Jeremy Millul, who was serving a five-month sentence in a low-security Pennsylvania prison, is set to be released Thursday to home confinement, where he will carry out the final two weeks of his sentence in quarantine, according to U.S. District Judge Jed Rakoff's Monday order.

Back in April, Judge Rakoff rejected early release bids by Millul and co-defendant Pinto-Thomaz, finding the argument that their incarceration at Allenwood Low FCI posed an unnecessary health risk was not an "extraordinary and compelling reason."

But Millul urged the judge earlier this month to reconsider his decision, citing additional medical records showing that he suffered from childhood asthma and that he had a "severe acute asthma attack" as recently as 2017, posing "an excess mortality risk" if he continues to be incarcerated.

Judge Rakoff granted that motion over the objections of federal prosecutors, who said last week in a letter to the judge that "Millul's claims of active asthma continue to merit skepticism," noting that the French doctor who purportedly treated Millul's 2017 asthma attack "now practices medicine in the field of reconstructive plastic surgery and esthetics."

Millul was due to be released from prison on June 4, though as a non-U.S. citizen, he is subject to a detainer by U.S. Immigration and Customs Enforcement upon release.

In his reconsideration bid, Millul also raised concerns about being sent to an immigration detention center while several hundred detained immigrants around the country have been confirmed to have the novel coronavirus, including dozens of people held in the New Jersey or Pennsylvania facilities where he is likely to be transferred.

Millul further argued that since Pinto-Thomaz was released early from his 14-month sentence in the first week of May, he, too, should be released in order to "avoid unwarranted sentence disparities among defendants with similar records who have been found guilty of similar conduct."

Pinto-Thomaz was released on furlough by the Federal Bureau of Prisons and will be in home confinement until his sentence ends in June, according to his attorney, Henry E. Mazurek of Meister Seelig & Fein LLP.

Pinto-Thomaz was convicted of insider trading last year for feeding tips to two family friends about a secret plan, learned about through his work as an S&P debt analyst, by paint giant Sherwin-Williams to buy rival Valspar for $11 billion before the deal was announced on March 20, 2016.

One of those family friends was Millul, who admitted to a conspiracy count in March 2019, not long before he was scheduled to stand trial alongside Pinto-Thomaz, who attempted to convince the jury his mother was actually responsible for the confidential information being shared.

The other friend, Manhattan hairdresser Abell Oujaddou, testified against Pinto-Thomaz and was spared prison time for his own guilty plea by Judge Rakoff, who instead doled out a $500,000 fine for the "sheer greed" of the crime.

The Allenwood Low facility does not currently have any confirmed cases of COVID-19, according to the BOP and is incidentally also the prison where pharmaceutical fraudster Martin Shkreli is being held.
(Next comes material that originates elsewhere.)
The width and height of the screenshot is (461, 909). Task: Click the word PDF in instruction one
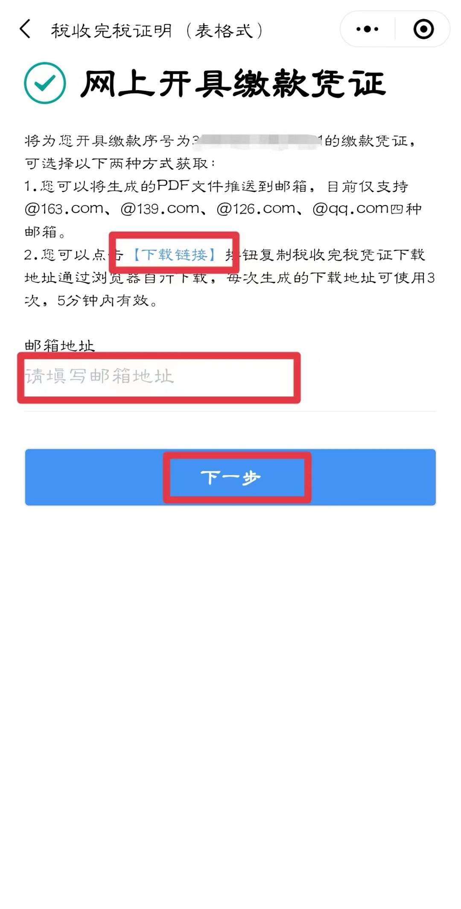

Shkreli's early release bid was rejected by a Brooklyn federal judge over the weekend.

On Wednesday, Millul's attorney told Law360 that they were pleased with the judge's decision to release him to house arrest.

"As he always does, Judge Rakoff reached the fair result when he agreed that Jeremy's asthma history potentially could trigger a disaster should he be transferred to an immigration facility rife with the COVID-19 virus," said Jeffrey Lichtman of The Law Offices of Jeffrey Lichtman. "We expect him home to his family on Thursday."

Representatives for the government did not immediately respond to a request for comment Wednesday.

Millul is represented by Jeffrey Lichtman, Jeffrey Einhorn and Jason Goldman of The Law Offices of Jeffrey Lichtman.

Pinto-Thomaz is represented by Henry Mazurek and Ilana Haramati of Meister Seelig & Fein LLP.

The government is represented by Christine I. Magdo and Andrew Thomas of the U.S. Attorney's Office for the Southern District of New York.

The case is U.S. v. Pinto-Thomaz et al., case number 1:18-cr-00579, in the U.S. District Court for the Southern District of New York.